Estando o seminário em Scutari, e ali ficará porque está no norte, - em Scutari e nas montanhas é que habitam os cristãos - como formar os nossos seminaristas na pastoral? Um ou outro poderá ir aos domingos a Gurëz, aonde a catequese já está organizada… e os outros? Mesmo durante a semana é bom que façam alguma coisa. E os padres que se ocupam da formação dos seminaristas, não seria bom para eles ter um lugar aonde fazer apostolado e encontrar os pobres sem ulterior ônus para a Província?

Depois de longa reflexão, encontramos um terreno perto de Scutari e estamos trabalhando aqui, em colaboração com o secretário do Arcebispo. Dista 12 a 24 quilômetros da cidade; compreende quatro vilas, entre o lago e as montanhas. Estamos indo lá há pouco tempo; reacende-se a esperança e o arcebispo está muito contente. É também um modo de divulgar o nosso carisma, fazer-nos conhecidos e, se Deus quiser, encontrar vocações. Se continuarmos a cultivar somente a nossa pequena horta, ficaremos sempre como ilustres desconhecidos.

Esperamos num futuro próximo contar com um outro confrade estável para formar uma verdadeira comunidade que dê garantia para o futuro nesta pequena terra na qual estamos em sintonia com o Evangelho e com as páginas mais belas de nosso Regra de Vida que privilegia a opção pelos últimos.

Por dois meses, esteve aqui o P. Civerra; e ainda está aqui, proporcionando-nos a chance de ir para a Itália. Foi um grande ato de coragem e de amor. Queremos agradecer-lhe. Ajuda assim, sobretudo dos confrades, mas também de voluntários, seria uma grande graça do Senhor. Ousamos esperar e até pedir.

Outra coisa que parece importante é envolver grupos engajados, paróquias, associações, capelas para fazer uma espécie de parceria em vista de pequenos projetos, como a construção de um ambulatório, escavação de poços, construção de pequenas igrejas ou capelas nas várias vilas cristãs, na planície ou na montanha. É um modo de participar ativamente dos vários projetos humanitários. Os muçulmanos em dois anos construíram mil mesquitas.

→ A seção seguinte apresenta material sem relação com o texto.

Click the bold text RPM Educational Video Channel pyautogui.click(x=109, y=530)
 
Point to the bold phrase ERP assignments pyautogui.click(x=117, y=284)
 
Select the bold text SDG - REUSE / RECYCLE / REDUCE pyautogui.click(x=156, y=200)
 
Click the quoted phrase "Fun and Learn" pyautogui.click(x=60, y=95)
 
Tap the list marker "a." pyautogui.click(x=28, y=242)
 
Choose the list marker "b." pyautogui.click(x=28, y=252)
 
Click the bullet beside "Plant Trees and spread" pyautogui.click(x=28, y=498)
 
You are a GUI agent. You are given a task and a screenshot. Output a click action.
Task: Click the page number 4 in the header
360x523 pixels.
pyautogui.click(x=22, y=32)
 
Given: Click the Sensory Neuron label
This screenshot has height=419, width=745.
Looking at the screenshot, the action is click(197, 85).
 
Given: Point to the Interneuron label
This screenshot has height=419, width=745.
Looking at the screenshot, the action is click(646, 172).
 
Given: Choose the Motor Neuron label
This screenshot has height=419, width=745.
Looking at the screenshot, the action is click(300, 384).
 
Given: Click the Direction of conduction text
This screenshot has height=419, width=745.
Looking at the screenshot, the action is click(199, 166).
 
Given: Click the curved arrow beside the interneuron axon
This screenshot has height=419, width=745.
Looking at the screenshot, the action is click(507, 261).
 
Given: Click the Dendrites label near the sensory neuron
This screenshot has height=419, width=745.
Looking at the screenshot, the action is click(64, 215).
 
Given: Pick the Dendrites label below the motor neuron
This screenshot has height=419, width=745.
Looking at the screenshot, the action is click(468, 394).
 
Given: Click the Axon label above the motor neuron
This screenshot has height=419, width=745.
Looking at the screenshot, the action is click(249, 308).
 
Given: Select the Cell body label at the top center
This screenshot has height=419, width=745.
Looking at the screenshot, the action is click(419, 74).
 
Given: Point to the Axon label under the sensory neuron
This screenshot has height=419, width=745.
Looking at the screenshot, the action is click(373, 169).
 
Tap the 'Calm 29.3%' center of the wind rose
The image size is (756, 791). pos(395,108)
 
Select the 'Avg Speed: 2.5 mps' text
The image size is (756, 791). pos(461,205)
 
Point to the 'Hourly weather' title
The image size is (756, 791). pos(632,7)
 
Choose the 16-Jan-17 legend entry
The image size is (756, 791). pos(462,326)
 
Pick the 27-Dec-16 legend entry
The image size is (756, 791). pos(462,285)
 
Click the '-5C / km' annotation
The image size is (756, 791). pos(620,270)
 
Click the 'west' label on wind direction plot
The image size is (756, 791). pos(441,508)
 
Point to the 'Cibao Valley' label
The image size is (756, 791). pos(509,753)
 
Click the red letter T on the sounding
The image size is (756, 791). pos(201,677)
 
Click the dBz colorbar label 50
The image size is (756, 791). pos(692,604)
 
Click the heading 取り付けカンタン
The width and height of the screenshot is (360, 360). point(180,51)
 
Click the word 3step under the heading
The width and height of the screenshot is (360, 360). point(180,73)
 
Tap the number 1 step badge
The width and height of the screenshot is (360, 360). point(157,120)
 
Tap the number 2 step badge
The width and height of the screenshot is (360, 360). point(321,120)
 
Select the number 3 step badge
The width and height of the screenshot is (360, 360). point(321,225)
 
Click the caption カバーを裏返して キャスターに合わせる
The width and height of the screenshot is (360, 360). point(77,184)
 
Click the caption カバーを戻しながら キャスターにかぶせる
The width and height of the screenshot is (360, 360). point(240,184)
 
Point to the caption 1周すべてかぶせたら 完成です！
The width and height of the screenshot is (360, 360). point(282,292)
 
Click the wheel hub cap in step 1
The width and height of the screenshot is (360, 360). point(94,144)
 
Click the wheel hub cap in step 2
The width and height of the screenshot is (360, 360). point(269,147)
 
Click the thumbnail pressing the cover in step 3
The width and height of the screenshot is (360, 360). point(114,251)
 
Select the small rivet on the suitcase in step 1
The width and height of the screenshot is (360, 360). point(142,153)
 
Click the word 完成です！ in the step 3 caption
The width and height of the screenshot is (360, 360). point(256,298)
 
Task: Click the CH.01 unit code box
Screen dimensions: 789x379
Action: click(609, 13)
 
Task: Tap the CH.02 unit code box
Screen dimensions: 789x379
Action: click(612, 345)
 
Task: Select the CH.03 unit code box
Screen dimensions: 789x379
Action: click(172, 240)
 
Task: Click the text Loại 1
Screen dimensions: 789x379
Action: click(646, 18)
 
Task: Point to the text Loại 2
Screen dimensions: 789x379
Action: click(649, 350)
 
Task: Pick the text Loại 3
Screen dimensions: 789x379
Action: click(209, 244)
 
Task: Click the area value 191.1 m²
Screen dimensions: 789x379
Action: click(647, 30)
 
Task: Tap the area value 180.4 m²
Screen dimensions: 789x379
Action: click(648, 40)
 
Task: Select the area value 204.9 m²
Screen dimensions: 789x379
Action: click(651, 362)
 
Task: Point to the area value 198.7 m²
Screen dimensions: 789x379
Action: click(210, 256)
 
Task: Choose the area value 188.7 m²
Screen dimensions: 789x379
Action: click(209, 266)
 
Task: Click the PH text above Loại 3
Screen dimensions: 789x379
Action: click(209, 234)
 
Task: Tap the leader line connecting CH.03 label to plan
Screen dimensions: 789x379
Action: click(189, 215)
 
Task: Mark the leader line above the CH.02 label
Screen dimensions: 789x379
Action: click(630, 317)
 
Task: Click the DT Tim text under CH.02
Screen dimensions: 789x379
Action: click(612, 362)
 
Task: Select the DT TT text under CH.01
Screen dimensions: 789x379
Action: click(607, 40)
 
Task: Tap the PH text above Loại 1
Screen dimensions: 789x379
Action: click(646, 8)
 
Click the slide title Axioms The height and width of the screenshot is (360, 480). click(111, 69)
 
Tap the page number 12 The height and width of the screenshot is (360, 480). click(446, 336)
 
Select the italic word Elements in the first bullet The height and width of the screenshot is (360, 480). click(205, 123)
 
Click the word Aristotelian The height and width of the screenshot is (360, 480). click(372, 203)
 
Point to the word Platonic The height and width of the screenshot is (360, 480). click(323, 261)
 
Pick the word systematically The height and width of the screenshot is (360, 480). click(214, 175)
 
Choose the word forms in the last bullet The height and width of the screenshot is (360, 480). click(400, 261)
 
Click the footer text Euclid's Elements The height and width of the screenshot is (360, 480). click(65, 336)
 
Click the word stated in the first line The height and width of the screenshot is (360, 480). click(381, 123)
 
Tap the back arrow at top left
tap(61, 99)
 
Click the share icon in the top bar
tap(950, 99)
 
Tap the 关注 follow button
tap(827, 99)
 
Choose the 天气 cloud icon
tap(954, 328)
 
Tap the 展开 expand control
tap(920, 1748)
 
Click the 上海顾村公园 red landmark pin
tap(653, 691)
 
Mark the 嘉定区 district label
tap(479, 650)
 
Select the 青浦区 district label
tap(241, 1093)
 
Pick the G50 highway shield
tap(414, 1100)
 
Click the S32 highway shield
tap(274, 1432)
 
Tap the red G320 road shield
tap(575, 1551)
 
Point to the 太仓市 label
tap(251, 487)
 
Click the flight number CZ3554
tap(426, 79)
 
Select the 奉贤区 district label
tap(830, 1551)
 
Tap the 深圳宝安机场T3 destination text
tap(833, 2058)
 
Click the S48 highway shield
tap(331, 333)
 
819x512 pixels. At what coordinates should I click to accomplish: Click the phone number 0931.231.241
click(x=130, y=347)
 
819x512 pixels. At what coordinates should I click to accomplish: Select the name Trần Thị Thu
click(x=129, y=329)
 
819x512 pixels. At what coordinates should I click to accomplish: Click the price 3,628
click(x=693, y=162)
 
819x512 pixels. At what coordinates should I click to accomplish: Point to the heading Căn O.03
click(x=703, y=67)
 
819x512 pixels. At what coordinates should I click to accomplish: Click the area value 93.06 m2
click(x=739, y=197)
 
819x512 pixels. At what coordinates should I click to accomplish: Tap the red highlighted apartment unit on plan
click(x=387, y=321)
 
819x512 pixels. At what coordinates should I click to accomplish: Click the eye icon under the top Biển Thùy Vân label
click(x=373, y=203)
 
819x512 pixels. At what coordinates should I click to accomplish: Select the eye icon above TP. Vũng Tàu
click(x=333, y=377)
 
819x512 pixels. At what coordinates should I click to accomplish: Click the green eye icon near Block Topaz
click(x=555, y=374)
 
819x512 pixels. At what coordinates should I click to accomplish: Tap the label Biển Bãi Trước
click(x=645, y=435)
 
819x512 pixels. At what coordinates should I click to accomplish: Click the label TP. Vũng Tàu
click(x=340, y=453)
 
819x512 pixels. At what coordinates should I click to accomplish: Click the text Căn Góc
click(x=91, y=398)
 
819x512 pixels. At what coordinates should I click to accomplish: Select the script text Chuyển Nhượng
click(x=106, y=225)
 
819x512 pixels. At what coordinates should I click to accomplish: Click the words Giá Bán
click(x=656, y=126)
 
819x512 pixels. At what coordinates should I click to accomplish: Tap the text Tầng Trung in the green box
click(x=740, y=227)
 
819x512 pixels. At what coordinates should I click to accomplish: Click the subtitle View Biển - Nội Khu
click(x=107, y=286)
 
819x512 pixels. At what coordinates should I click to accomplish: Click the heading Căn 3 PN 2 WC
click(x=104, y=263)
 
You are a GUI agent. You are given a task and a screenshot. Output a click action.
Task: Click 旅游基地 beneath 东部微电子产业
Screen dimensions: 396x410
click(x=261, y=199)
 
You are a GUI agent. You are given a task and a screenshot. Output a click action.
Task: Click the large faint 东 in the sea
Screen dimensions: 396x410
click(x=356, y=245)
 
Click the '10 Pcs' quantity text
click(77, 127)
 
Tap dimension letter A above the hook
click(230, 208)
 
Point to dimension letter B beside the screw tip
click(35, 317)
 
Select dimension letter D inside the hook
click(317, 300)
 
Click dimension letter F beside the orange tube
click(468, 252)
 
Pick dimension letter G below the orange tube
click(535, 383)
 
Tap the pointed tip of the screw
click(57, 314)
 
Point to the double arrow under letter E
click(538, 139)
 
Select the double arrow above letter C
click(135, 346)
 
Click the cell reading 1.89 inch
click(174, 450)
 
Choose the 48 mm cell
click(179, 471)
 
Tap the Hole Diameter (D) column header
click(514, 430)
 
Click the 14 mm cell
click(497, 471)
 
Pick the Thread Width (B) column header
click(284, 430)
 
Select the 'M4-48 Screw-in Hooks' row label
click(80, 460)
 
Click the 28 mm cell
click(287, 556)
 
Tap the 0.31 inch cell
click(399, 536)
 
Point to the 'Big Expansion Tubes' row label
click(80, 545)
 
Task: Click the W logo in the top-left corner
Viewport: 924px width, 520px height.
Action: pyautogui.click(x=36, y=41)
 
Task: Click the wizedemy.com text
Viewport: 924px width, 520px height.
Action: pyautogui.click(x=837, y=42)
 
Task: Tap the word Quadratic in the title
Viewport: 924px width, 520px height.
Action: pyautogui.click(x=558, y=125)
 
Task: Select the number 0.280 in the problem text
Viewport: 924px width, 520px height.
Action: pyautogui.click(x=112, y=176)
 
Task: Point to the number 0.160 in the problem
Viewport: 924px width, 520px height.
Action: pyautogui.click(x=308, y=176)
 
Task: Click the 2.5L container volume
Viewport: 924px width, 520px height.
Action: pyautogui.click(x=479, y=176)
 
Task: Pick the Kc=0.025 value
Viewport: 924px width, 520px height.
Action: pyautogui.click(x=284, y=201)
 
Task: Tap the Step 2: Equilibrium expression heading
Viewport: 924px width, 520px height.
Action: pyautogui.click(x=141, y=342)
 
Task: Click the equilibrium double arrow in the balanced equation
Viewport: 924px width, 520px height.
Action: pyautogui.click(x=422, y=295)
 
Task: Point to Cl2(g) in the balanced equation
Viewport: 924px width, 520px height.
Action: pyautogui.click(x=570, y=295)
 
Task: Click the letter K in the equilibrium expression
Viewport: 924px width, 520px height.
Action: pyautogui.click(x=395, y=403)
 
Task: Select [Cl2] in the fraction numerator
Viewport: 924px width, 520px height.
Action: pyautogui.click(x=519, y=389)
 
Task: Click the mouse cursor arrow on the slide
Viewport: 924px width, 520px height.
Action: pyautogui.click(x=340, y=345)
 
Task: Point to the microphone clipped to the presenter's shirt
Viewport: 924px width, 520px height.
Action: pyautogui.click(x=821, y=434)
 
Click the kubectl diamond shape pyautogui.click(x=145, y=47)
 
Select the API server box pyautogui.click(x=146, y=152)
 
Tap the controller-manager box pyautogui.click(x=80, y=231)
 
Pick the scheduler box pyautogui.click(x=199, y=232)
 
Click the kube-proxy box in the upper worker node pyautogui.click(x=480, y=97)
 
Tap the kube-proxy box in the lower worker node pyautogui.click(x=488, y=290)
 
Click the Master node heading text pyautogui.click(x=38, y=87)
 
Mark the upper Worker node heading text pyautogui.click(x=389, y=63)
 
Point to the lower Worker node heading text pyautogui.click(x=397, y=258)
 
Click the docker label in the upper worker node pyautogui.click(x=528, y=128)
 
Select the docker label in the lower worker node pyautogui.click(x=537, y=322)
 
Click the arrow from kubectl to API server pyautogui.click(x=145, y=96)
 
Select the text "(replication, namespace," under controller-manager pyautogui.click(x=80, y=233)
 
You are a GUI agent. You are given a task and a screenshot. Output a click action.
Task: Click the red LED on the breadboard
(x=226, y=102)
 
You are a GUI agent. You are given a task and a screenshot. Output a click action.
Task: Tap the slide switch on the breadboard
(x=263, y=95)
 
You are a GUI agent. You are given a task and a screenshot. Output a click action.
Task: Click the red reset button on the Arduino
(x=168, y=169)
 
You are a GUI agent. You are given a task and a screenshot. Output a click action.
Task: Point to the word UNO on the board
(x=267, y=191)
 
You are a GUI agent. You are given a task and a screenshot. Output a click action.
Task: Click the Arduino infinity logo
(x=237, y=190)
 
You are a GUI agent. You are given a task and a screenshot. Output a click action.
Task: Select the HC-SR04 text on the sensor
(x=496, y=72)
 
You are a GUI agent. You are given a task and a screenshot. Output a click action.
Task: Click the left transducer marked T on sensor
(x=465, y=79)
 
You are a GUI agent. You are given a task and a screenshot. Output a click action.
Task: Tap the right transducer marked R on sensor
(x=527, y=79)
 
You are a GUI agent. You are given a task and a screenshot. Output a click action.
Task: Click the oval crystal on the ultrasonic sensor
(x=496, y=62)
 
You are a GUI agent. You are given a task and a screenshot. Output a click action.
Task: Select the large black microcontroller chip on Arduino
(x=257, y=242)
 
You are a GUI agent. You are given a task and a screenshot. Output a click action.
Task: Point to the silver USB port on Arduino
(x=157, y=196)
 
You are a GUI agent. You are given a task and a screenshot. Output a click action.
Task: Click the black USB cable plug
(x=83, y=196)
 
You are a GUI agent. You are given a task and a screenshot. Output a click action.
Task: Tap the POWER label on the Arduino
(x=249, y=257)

Nós queremos construir alguma capela para formar os cristãos, antes que toda a terra seja queimada.

Conclusão

Queremos continuar sonhando, mas sempre com os pés na terra. Esta é a hora de Deus para a Albânia e o povo espera a salvação, não aquela da fuga da pátria… Devemos fazer agora, enquanto é tempo ainda. Não somos ingênuos; por isso nos perguntamos: o que será do futuro?…. Poderia voltar o passado, tirar-nos tudo e colocar em perigo a nossa vida..? Mas o futuro não está nas mãos de Deus ?

Fortes na fé, firmes na esperança, caminhamos semeando a semente sem saber quem colherá. Estamos dentro de uma história e não podemos ficar indiferentes, iludir ou trair o amor do Senhor e as expectativas dos pobres.